仕事が貯まっている時期に発注を受けたので、最初は資料の提供などの協力に止めるつもりだった。
移動途中の恵比寿でスペイン料理を食べながら特集の構想を聞いていて「これは受けなければならない仕事」だと確信した。俄然やる気が出て、何を食べたのかも覚えていない。帰り道では、ページ割をどうしたらいいかばかりを考えていた。

1年に数回、インスピレーションとやる気を与えてくれる仕事が来る。今回はそれが年明け早々にやってきたらしい。

記事の内容は、iPhoneというアップルの歴史を大きく変える新製品の発表を契機に、
いくつもの革新的製品で世の中のしくみを変えてきた、
スティーブ・ジョブズという偉大なクリエイティブ・ディレクターの足取りを今一度、確認しようというもの。

アップル創業からiPhone発表にいたるまでのジョブズを、貴重な歴史写真や伝説に残る名言でまとめている。
もっと、細かく足取りを追いたい人は、ジョブズの伝記本を買った方がいいかもしれない。
大谷和利さんが訳したスティーブ・ジョブズの再臨―世界を求めた男の失脚、挫折、そして復活や昨年話題になったスティーブ・ジョブズ-偶像復活などいい本がたくさんある。
拙著の「アップル・コンフィデンシャル2.5J(上)」、「アップル・コンフィデンシャル2.5J(下)」でも、それなりに詳しくジョブズ像を伝えている。

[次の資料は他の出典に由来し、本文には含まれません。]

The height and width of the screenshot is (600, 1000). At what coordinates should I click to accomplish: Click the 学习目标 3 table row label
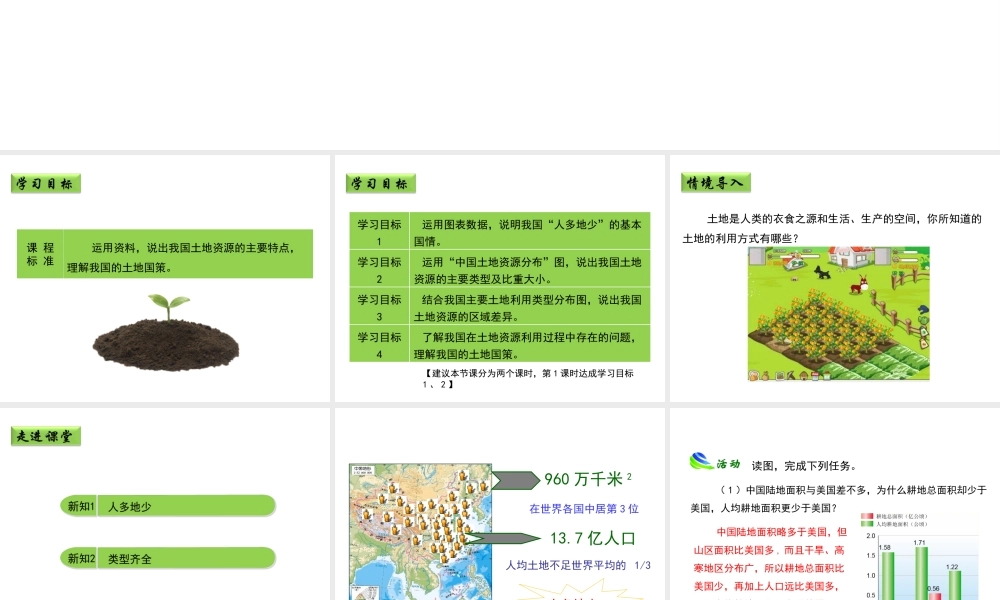[x=379, y=307]
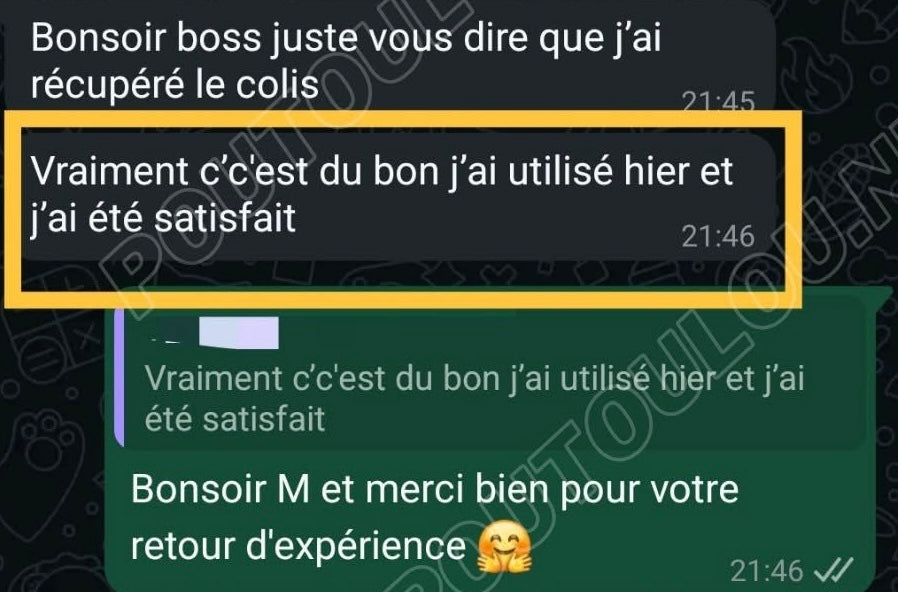Click the 21:46 timestamp in gray bubble

tap(718, 236)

だが、MACPOWERの記事ではジョブズがこれまでに残した名言や、ジョブズについての名言を中心に記事をまとめた。

最近ご無沙汰していた雑誌編集長から「記事読みましたよ。悔しいぐらいにいい」といった感想をもらったりと、こちらの記事も評判は上々のようで、こちらとしてもうれしい。

ちなみに同じMACPOWER、個人的にはMoMAの「Skeepwalker」の記事が載っていたのがうれしかった。
他にも桑原茂一さんと宮沢章夫さんの対談やらギャラリー桜の木の記事がよかったなぁ。


さて、MACPOWERというと、以前、私自身が深く関わっていたこともあり、いろいろな人からいろいろな人から評判を聞く。

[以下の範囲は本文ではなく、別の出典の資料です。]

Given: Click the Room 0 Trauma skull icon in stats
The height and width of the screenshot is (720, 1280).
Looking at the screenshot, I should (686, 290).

多くは「あの雑誌はいったいどうなっちゃったの?」といったものだ。
雑誌の売れ行きが、まだ好調な間に大英断で方向転換に踏み切ったMACPOWER。
昔からの愛読者の中には、それを悲しみ、今のMACPOWERを批判する声が多い。
高橋編集長をはじめ、MACPOWERの編集者たちも、そのことは重々、承知している。

でも、いつまでも同じような記事を繰り返して収束していく前に、
誰かが大きな方向転換をして、パソコンが当たり前になった時代の、
新しい雑誌の形を模索しなければならない。
その使命をまっさきに受けたのが、今のMACPOWERだと思っている
(一応、今では数ヶ月置きに記事を提供するだけの外部の人間なので、一応、外部の人間としての意見として読んでほしい)

そうした考えに共鳴する人も多いのか、最近では、MACPOWERを改めて買い始めたという人の声を耳にすることも少なくない。

Macは技術的にも優れたパソコンだが、その一方で、常に新しいカルチャーをつくっていきたパソコンでもある。
技術の部分への共鳴が強い人は、今のMACPOWERに反発し、
カルチャーの部分への共鳴が強い人は、今のMACPOWERが好き、という印象も受けている。

この間、初めてあった日本在住が長いフランス人(日本語も読めて、好きな本は「徒然草」!)は、「日本のMac事情も知らないとと思って、本屋に行った。一番、きれいだったのでMACPOWERを買った。」と答えていた。
「日本のMac雑誌はとてもきれいだ」と驚いていて、記事の内容にも大変満足していたようだ。

「いわゆるMac雑誌」とはベクトルを異にしてしまったMACPOWERだが、今回の特集は旧MACPOWER愛読者と新MACPOWER読者の接点になり得る記事になるのではと、ちょっと思っている。
次の号からは、また普通のMACPOWERだけれど、それでも次号予告とかを読んでもらえればMACPOWERが、いかに新しいMac雑誌のあり方を真剣に模索し続けているか伺い知ることができる。

久々のブログ記事が宣伝になってしまって申し訳ないが、興味のある人は、
ぜひ手に取って読んで頂ければと思う。

投稿者名 Nobuyuki Hayashi 林信行 投稿日時 2007年02月17日 | Permalink

  • Re: 久々の大仕事


    MACPOWERは方針転換してからの方が好きです!
    年間購読してます。

    投稿者名 iwasaky

  • Re: 久々の大仕事


    MACPOWERの記事、読ませていただきました。